(Items from a data source)
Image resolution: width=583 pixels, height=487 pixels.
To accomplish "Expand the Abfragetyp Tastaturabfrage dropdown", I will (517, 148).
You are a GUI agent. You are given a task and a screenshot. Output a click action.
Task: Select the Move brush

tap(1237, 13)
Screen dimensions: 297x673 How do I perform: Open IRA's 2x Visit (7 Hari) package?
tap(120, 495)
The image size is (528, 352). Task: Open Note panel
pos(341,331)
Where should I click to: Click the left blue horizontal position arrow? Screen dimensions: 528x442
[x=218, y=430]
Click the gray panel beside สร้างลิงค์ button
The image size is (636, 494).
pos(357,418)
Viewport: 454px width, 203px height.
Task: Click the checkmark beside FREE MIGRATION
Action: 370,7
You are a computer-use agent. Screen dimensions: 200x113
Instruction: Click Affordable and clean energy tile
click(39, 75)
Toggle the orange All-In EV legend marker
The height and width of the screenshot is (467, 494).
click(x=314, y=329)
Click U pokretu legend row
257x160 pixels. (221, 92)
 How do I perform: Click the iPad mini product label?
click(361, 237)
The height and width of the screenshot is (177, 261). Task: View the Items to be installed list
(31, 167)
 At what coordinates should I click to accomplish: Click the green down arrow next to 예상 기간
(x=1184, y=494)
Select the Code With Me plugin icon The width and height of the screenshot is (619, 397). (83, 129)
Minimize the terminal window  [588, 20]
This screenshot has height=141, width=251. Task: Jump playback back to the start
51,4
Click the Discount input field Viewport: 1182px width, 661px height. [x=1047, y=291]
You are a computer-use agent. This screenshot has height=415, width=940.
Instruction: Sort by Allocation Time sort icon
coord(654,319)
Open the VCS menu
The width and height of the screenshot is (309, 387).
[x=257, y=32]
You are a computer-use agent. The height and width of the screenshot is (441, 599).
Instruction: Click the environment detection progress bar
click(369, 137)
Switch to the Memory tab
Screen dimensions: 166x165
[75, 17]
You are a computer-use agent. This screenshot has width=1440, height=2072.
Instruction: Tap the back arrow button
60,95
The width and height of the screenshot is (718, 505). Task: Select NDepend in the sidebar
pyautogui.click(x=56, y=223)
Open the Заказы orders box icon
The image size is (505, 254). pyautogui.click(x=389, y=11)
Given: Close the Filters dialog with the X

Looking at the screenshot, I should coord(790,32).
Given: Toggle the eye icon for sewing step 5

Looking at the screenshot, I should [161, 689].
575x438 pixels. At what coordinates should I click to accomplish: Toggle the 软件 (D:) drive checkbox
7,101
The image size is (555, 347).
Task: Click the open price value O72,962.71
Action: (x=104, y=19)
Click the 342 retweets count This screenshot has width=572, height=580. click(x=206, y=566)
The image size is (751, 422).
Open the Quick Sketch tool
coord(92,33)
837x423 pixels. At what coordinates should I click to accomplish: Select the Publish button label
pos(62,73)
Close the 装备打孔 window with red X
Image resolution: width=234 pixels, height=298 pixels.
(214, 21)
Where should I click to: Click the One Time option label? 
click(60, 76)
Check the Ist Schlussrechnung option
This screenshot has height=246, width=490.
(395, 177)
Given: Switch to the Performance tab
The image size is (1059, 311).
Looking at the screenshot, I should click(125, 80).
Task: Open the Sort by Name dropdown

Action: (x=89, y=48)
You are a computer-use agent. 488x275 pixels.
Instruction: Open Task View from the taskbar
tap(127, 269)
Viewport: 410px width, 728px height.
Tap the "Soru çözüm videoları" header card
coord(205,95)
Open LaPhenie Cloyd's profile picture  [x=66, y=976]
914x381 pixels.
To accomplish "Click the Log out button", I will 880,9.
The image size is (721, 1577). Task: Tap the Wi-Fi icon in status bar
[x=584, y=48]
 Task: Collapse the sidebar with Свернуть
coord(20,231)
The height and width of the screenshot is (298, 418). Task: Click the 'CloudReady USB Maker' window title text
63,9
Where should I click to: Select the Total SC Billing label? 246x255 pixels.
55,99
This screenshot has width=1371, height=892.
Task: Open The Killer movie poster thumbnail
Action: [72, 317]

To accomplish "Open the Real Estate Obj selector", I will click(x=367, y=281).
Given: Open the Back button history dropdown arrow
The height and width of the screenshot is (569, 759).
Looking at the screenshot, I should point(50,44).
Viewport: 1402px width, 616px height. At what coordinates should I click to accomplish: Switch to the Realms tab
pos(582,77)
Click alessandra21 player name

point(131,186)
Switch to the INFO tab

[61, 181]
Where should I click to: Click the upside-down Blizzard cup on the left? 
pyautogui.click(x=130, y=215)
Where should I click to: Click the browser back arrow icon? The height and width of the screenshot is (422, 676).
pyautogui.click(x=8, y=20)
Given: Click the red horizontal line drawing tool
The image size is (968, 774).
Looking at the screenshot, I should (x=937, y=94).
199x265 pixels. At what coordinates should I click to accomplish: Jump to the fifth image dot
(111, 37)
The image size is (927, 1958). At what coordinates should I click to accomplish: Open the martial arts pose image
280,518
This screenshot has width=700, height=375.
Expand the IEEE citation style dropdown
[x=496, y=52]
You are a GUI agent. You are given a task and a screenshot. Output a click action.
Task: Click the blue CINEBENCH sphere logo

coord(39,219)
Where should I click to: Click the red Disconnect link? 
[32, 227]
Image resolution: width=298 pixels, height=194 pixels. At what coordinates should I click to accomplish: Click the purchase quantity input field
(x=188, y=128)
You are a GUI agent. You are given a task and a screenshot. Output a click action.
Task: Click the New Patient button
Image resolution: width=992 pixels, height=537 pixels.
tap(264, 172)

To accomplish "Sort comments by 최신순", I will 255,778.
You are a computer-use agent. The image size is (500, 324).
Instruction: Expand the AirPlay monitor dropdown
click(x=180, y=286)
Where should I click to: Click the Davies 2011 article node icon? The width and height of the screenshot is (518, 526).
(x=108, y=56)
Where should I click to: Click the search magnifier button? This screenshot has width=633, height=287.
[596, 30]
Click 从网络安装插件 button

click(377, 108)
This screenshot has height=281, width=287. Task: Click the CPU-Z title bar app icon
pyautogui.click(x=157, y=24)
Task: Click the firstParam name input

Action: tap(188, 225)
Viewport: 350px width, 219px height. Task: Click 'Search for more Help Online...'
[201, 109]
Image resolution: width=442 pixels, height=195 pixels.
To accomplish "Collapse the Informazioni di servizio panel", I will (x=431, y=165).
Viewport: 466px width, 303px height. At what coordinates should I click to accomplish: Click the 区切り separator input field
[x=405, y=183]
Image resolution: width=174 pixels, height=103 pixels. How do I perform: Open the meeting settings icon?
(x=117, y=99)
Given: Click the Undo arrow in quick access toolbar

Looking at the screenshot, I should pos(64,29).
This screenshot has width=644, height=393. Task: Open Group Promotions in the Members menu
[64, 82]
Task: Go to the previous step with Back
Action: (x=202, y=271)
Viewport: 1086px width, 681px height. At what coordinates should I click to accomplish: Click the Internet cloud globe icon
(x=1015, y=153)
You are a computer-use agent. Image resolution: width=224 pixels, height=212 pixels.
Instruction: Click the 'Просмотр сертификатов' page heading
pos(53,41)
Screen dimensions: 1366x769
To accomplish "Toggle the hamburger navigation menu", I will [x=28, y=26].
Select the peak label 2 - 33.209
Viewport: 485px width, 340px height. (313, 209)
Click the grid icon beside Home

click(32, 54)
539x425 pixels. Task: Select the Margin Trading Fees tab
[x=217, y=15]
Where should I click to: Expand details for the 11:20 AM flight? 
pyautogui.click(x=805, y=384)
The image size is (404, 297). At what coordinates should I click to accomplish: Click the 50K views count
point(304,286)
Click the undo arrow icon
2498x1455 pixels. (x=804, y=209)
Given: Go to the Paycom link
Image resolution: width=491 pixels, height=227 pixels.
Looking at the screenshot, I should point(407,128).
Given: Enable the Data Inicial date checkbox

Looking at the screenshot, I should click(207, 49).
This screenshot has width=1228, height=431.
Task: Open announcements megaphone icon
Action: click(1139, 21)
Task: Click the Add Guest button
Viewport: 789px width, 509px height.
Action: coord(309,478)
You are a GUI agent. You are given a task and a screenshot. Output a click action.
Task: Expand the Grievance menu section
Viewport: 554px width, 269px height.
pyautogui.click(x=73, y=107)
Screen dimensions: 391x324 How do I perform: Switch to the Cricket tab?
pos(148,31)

Directions for this task:
Above are the records. Print exactly, and only, the lines from the line with "Given: Toggle the eye icon for sewing step 5" to the line with "You are a computer-use agent. 488x275 pixels.", both inclusive.

Answer area:
Given: Toggle the eye icon for sewing step 5

Looking at the screenshot, I should [161, 689].
575x438 pixels. At what coordinates should I click to accomplish: Toggle the 软件 (D:) drive checkbox
7,101
The image size is (555, 347).
Task: Click the open price value O72,962.71
Action: (x=104, y=19)
Click the 342 retweets count This screenshot has width=572, height=580. click(x=206, y=566)
The image size is (751, 422).
Open the Quick Sketch tool
coord(92,33)
837x423 pixels. At what coordinates should I click to accomplish: Select the Publish button label
pos(62,73)
Close the 装备打孔 window with red X
Image resolution: width=234 pixels, height=298 pixels.
(214, 21)
Where should I click to: Click the One Time option label? 
click(60, 76)
Check the Ist Schlussrechnung option
This screenshot has height=246, width=490.
(395, 177)
Given: Switch to the Performance tab
The image size is (1059, 311).
Looking at the screenshot, I should click(125, 80).
Task: Open the Sort by Name dropdown

Action: (x=89, y=48)
You are a computer-use agent. 488x275 pixels.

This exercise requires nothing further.